By: Carrie Lennard, Euromonitor International
Posted: June 3, 2010, from the June 2010 issue of GCI Magazine.

page 3 of 4

Recovery hopes are boosted by the still-dynamic regions of Latin America and Asia, the latter set to outpace Western Europe and become the largest region globally by 2014. In terms of individual markets, Brazil and China were highlights, with the former increasing its value growth to 15% 2008–2009, up by one percentage point from the previous year, while China added $1.7 billion to the size of its beauty industry that same period.

Brazil has one of the fastest-growing beauty industries in the world, reaching approximately $29 billion in 2009, making it the third largest beauty market globally.

Due to high taxes on premium-priced products, the beauty market is driven almost entirely by sales of mass products. A rise in disposable income has also created a new breed of middle-class consumers, which is driving sales. Fragrances registered an excellent performance in 2009 with current value growth of 16%, a trend which is set to continue and will make fragrances one of the fastest-growing main categories in the Brazilian beauty market, along with sun care. As a consequence, by 2014, the size of the country’s beauty care market is expected to be worth more than $35 billion.

Eastern European Growth Slides

One of the major disappointments in 2009 for the beauty industry was Eastern Europe. The region had buoyant value growth of 11% 2007–2008, but experienced a steep drop in growth to just 4% 2008–2009. The dip was caused mostly by the recession-hit Russian and Ukrainian markets, which saw discretionary spending on beauty decline in 2009. Eastern Europe is only expected to produce modest levels of growth in the next five years.

Outlook: Shift in Consumer Attitudes to Persist

As the world slowly emerges from the grip of recession, it is clear attitudes have changed among many consumers. Some are opting for lower-priced brands, but more of them look for high-quality products at reduced prices.
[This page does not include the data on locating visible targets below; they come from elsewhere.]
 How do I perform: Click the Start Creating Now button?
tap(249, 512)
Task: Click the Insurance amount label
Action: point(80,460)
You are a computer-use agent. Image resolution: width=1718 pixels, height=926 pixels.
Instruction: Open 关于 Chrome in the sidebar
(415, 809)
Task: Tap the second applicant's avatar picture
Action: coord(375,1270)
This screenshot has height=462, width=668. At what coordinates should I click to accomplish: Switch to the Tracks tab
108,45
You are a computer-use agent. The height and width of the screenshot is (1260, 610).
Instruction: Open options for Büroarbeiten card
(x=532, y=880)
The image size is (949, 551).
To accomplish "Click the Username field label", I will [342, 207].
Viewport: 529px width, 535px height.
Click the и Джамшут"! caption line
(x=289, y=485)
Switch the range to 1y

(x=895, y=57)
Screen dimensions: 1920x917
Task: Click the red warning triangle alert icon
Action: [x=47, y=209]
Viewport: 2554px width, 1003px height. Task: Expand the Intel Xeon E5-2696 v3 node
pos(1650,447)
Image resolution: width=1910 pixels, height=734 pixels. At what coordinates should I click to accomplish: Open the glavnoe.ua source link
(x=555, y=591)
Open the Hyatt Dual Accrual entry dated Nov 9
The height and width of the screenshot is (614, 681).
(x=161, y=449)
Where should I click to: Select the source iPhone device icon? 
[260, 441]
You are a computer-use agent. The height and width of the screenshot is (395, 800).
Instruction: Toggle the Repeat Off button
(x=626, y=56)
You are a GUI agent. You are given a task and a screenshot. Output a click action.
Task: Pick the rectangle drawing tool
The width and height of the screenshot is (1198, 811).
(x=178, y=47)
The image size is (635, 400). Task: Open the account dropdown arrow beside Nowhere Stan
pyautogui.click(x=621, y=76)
Premium cosmetics growth is set to remain modest, at best, globally, and decline in North America. From 2009–2014, North America is set to see its premium cosmetics market contract by more than $170 million. A number of prestige players are adapting to this decline by bringing out more affordable lines, and others are seeking ways of reaching out to the mass market in distributing their products. It is clear that the brands that will sustain the highest long-term growth are those that stand out from the crowd and offer consumers real value for money.